Dieser Großmut konnte tödliche Folgen haben, denn in Litauen ging der Krieg weiter. Die litauische Partisanenbewegung erhielt nun verstärkten Zulauf, man kämpfte gegen die sowjetischen Besatzer und für die Unabhängigkeit Litauens. Zeitweise gehörte das Land den Partisanen, während die Rote Armee nur noch in den Städten über die faktische Herrschaft verfügte. Die brutalen Kämpfe dauerten bis mindestens 1953/54 an. Ca. 20 000 Litauer, so die inzwischen zugänglichen Akten des KGB (13), sollen gefallen sein, doch an der Wiederherstellung der Litauischen Sowjetrepublik war auch auf diese Weise nichts zu ändern. Der Spätstalinismus forderte wieder Opfer unter der Bevölkerung: Bis zu 150 000 Personen wurden deportiert; viele von ihnen kehrten nach der Entstalinisierung und der ‚Tauwetterperiode‘ nicht mehr in die Heimat zurück.

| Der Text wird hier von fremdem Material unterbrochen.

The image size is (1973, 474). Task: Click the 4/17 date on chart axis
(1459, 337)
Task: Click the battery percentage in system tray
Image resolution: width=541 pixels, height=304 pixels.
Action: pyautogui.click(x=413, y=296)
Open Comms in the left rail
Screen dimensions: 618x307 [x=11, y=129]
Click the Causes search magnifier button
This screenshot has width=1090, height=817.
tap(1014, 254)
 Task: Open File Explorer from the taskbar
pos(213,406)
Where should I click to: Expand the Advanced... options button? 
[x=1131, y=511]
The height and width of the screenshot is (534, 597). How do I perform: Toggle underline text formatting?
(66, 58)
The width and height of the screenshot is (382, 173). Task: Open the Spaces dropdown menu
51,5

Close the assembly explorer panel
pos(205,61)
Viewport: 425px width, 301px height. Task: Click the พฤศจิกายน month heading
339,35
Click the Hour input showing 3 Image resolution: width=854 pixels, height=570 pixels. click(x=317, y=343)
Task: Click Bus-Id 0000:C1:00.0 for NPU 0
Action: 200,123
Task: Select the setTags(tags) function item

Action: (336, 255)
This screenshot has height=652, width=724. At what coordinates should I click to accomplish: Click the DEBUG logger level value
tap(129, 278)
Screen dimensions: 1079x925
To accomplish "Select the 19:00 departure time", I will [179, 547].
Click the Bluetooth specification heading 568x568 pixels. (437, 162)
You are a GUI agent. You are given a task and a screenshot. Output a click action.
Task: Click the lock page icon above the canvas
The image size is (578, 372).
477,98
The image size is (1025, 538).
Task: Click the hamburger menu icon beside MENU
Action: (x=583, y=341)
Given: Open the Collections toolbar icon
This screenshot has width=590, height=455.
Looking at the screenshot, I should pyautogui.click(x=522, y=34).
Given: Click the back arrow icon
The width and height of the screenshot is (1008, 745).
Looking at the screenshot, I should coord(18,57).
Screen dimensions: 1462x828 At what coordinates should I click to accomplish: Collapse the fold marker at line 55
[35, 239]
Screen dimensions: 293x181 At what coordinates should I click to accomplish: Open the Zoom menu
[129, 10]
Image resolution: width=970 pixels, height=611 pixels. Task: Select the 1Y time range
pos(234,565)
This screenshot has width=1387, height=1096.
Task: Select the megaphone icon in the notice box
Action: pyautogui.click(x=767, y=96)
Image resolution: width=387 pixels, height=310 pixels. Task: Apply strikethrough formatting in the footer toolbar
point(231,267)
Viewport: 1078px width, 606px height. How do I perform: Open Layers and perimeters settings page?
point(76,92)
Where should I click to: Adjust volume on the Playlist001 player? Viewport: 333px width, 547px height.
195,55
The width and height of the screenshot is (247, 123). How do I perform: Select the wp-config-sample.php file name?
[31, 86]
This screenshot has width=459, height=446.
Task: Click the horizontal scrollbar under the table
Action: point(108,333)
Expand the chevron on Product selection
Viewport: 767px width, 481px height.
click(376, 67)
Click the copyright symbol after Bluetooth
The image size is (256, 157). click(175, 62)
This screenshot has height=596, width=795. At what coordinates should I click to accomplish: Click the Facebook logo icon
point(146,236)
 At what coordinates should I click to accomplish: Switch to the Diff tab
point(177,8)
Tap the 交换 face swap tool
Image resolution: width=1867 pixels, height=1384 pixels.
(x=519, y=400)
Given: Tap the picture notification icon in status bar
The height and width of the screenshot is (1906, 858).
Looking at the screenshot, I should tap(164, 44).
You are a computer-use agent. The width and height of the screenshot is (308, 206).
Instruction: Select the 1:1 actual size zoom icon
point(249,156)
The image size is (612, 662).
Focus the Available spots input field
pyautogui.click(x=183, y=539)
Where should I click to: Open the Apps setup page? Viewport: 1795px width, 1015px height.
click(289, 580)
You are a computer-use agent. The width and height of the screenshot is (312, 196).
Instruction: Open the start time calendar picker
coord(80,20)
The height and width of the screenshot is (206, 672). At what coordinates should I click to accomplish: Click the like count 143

Ab 1945 kann von Beziehungen zwischen Deutschland und Litauen eigentlich nicht mehr gesprochen werden. Eingekapselt in die Sowjetunion liefen Kontakte immer über Moskau und trugen verständlicherweise sowjetische, nicht litauische Vorzeichen. Das Spätaussiedlerabkommen zwischen Bonn und Moskau in den 50er Jahren ermöglichte vielen Deutschstämmigen, die aus vielfältigen Gründen vor allem im Memelgebiet 1945 zurückgeblieben oder als Memelländer von den Alliierten als ’sowjetische‘ Staatsbürger zurückgeschickt worden waren, die Ausreise nach Deutschland. Mit der DDR gab es nur wenige Kommunikationsmöglichkeiten die zudem ganz unter dem Dogma des sozialistischen Internationalismus standen.

(13) Zahlenangaben nach Alfonsas Eidintas: Rez. von Boris Meissner (Hg): Die baltischen Staaten: Estland, Lettland, Litauen, Köln 1990, in: Nordost-Archiv 2, 1993.